Repeat the rows from the line with "You are a computer-use" to the line with "Instruction: Collapse the", both included, word for word.
##### Given data
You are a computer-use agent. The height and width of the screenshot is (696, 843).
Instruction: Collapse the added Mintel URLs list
##########
##### Given data
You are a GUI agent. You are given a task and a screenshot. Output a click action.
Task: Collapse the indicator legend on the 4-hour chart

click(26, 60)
##########
##### Given data
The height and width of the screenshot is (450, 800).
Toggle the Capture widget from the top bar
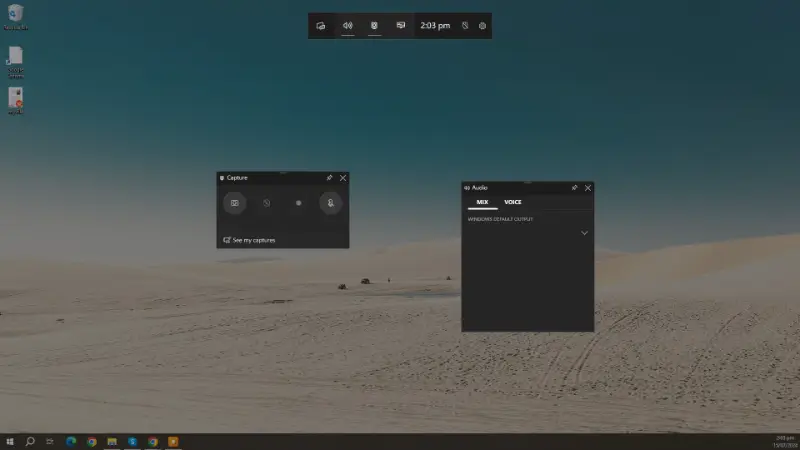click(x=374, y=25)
##########
- Output below:
You are a computer-use agent. The height and width of the screenshot is (696, 843).
Instruction: Collapse the added Mintel URLs list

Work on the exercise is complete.